Parece que el sistema educativo organiza su actividad de forma que lo importante no sea que el alumno aprenda
sino que el profesor enseñe. De hecho, a los docentes se nos paga por las horas de clase que hemos dado, no
por los conocimientos que los estudiantes hayan adquirido.

He pensado muchas veces en la curiosa repetición que las azafatas de vuelos aéreos, de manera tan mecánica
como inútil, hacen de las instrucciones de salvamento. La situación es pintoresca. Me recuerda algunas clases
impartidas por profesores despreocupados. La azafata se coloca delante de los pasajeros sin que éstos le hayan
preguntado nada. Muchos de ellos ni miran. Otros contemplan con embeleso las atractivas facciones de la
improvisada profesora. Algunos leen distraídamente el periódico, otros charlan con los compañeros de viaje, hay
quien mira por la ventanilla e, incluso, quien coloca su equipaje de mano debajo del asiento. Ella explica con gestos
idénticos para todos, como si todos estuviéramos igualmente interesados, sin importar que entre los pasajeros esté
un piloto o un analfabeto. Da igual que haya personas sordomudas o ciegos de nacimiento. El mensaje es el mismo
para todos. Da igual que haya niños o personas adultas. El mensaje es el mismo. Para colmo, al terminar, muestra
un folleto y sugiere que en el respaldo del asiento el pasajero tiene otro igual en el que puede consultar aquello
que no haya entendido. Nunca he visto a nadie echar mano al manual de instrucciones. ¿Qué sucedería si, al final,
exigiesen a los pasajeros que demostrasen el resultado del aprendizaje como requisito para continuar en el avión?
Si le preguntamos a la azafata, qué piensa de lo que han aprendido los pasajeros, probablemente dirá que no lo
sabe. Es más, que ni siquiera le importa. A ella le pagan por repetir su lección. Lo que los pasajeros entiendan no
es cosa suya. ¿Cuántas veces nos han explicado cómo ha de colocarse el salvavidas en caso de accidente aéreo?
¿Cuántos lo sabríamos colocar adecuadamente llegado el caso de intentarlo? ¿Por qué este fracaso reiterado?

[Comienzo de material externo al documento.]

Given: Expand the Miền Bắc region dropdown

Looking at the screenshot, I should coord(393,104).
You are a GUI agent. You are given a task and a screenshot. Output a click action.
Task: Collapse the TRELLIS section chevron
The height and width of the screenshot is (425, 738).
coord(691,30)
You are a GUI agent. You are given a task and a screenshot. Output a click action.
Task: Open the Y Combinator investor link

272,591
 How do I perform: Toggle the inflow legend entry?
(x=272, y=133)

Otra cosa muy distinta sería que cada uno manejase su chaleco e hiciese prácticas con él, colocándolo y quitándolo
aunque sólo fuera un par de veces. Otra cosa es que la azafata se acercase al que tuviera alguna duda o alguna
dificultad. Otra cosa sería si los que sabe ayudan a los que no saben. Lo que pasa es que lo más importante es
que la azafata explique, no la pagan por dar la explicación, independientemente de su utilidad y de la repercusión
real en el aprendizaje.

Algunos docentes pueden entender estas reflexiones como un ataque a la profesión. No lo son. Tratan
sencillamente de avivar la reflexión sobre un proceso tan decisivo como complejo.

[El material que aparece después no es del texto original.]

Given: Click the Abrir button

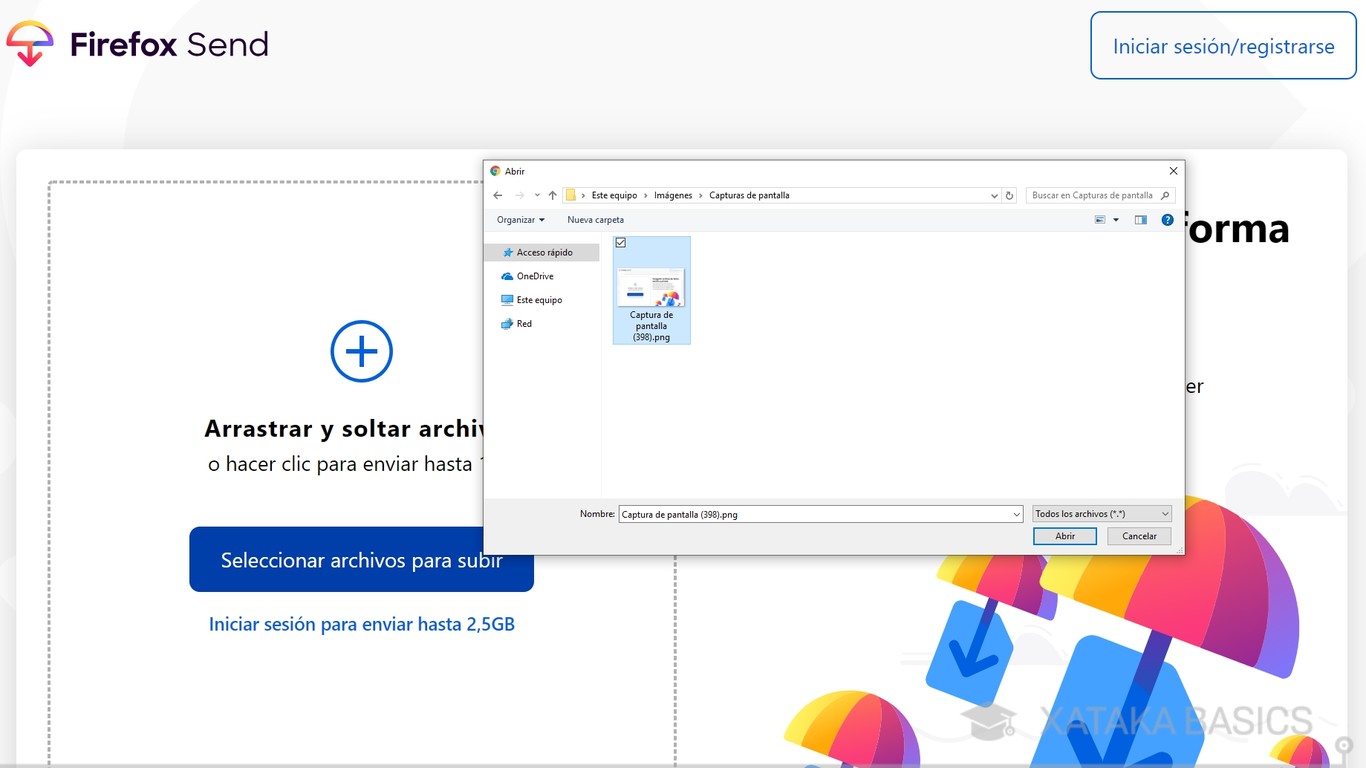Looking at the screenshot, I should [x=1064, y=536].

Sé que la mayoría de los docentes aman su profesión, se dedican con responsabilidad a ella y reflexionan con rigor
sobre su práctica. Por eso las someten a la crítica y al análisis. Por eso solicitan y admiten las críticas ajenas que
les ayudan a entender lo que sucede. El peligro está en las actitudes de quienes creen que son perfectos y que
todo el fracaso se debe a los alumnos y a las alumnas. Es el caso del médico (permítame el lector una tercera
metáfora) que, ante el reiterado desastre de sus operaciones, explica el fracaso diciendo que los pacientes son
cada día más endebles, que no saben aplicar el tratamiento, que el quirófano está mal montado o que el ministro
del ramo es un perfecto inútil. ¿Podrá mejorar alguna vez lo que hace?